*TASK BRIEF*: Starting at the line where "Click the sort arrow above Date modified" occurs, reproduce each line through the end of the entries below exactly. Omit every picture.
──────── DATASET RECORDS ────────
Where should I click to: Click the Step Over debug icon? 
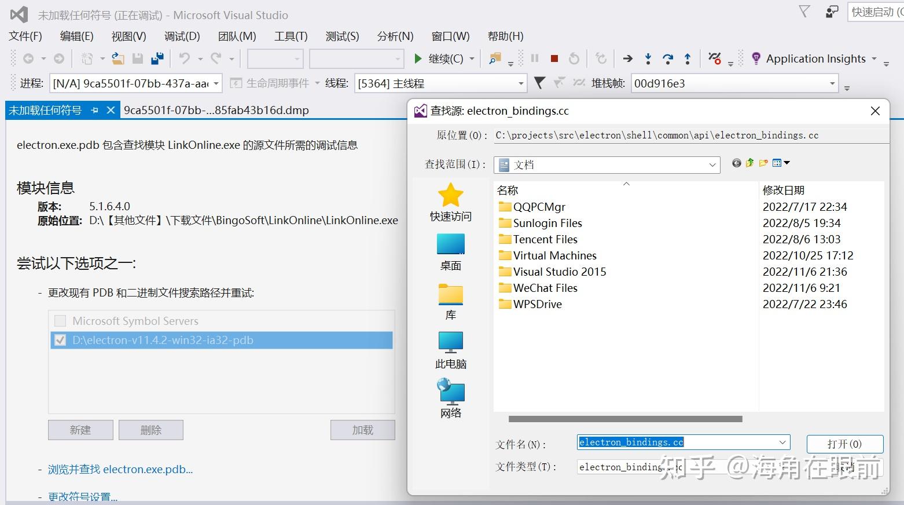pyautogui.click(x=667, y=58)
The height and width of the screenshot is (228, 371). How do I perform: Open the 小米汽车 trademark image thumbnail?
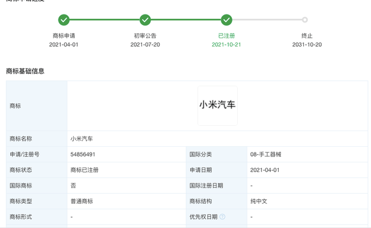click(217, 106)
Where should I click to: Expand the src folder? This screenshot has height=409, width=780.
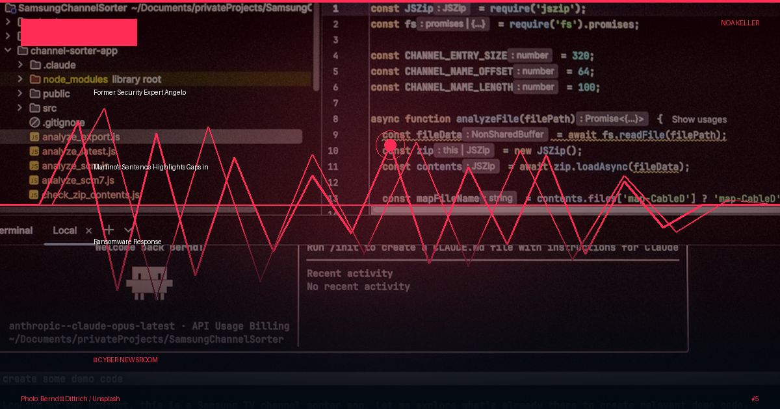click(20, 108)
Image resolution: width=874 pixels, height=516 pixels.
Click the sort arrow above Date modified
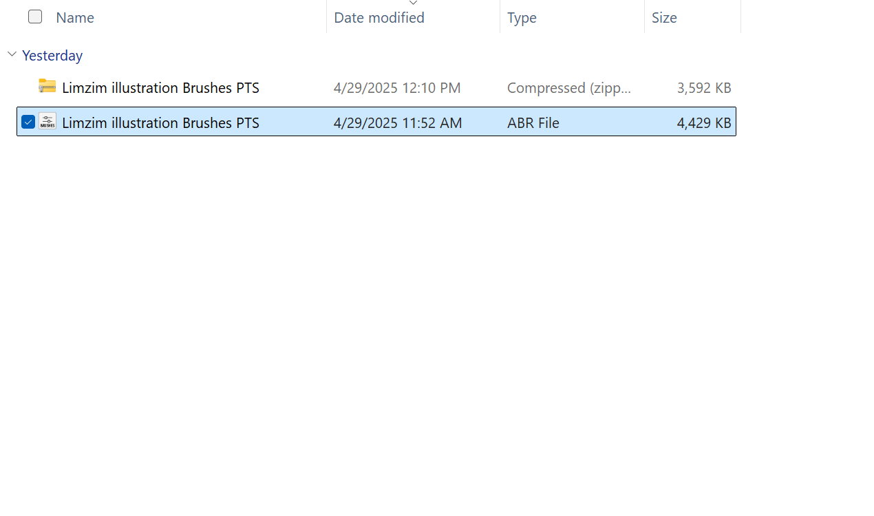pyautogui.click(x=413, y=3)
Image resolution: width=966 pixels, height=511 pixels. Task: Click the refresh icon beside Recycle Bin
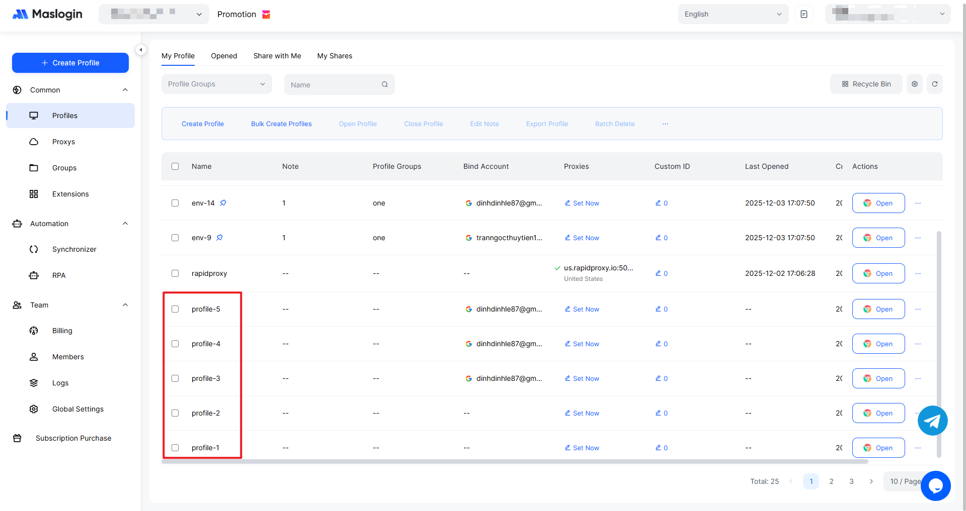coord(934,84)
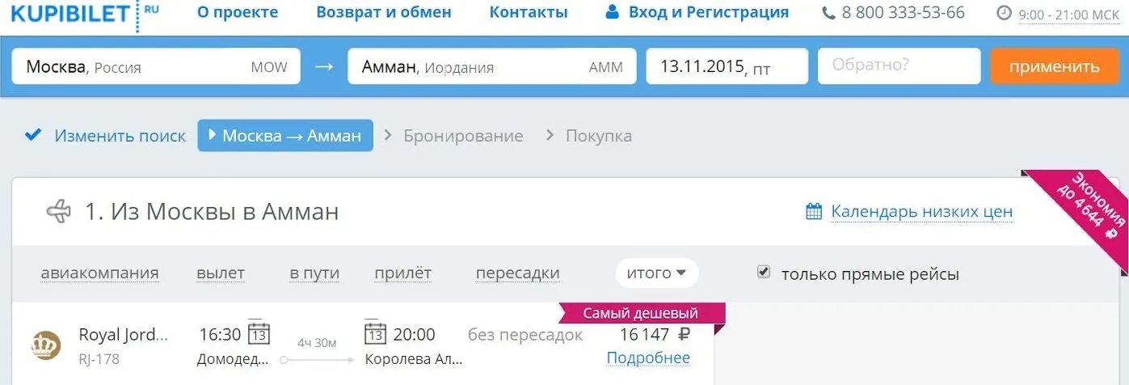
────────
*EXERCISE ANSWER*:
Click the sort arrow above Date modified
pyautogui.click(x=413, y=3)
Image resolution: width=966 pixels, height=511 pixels. Task: Click the refresh icon beside Recycle Bin
coord(934,84)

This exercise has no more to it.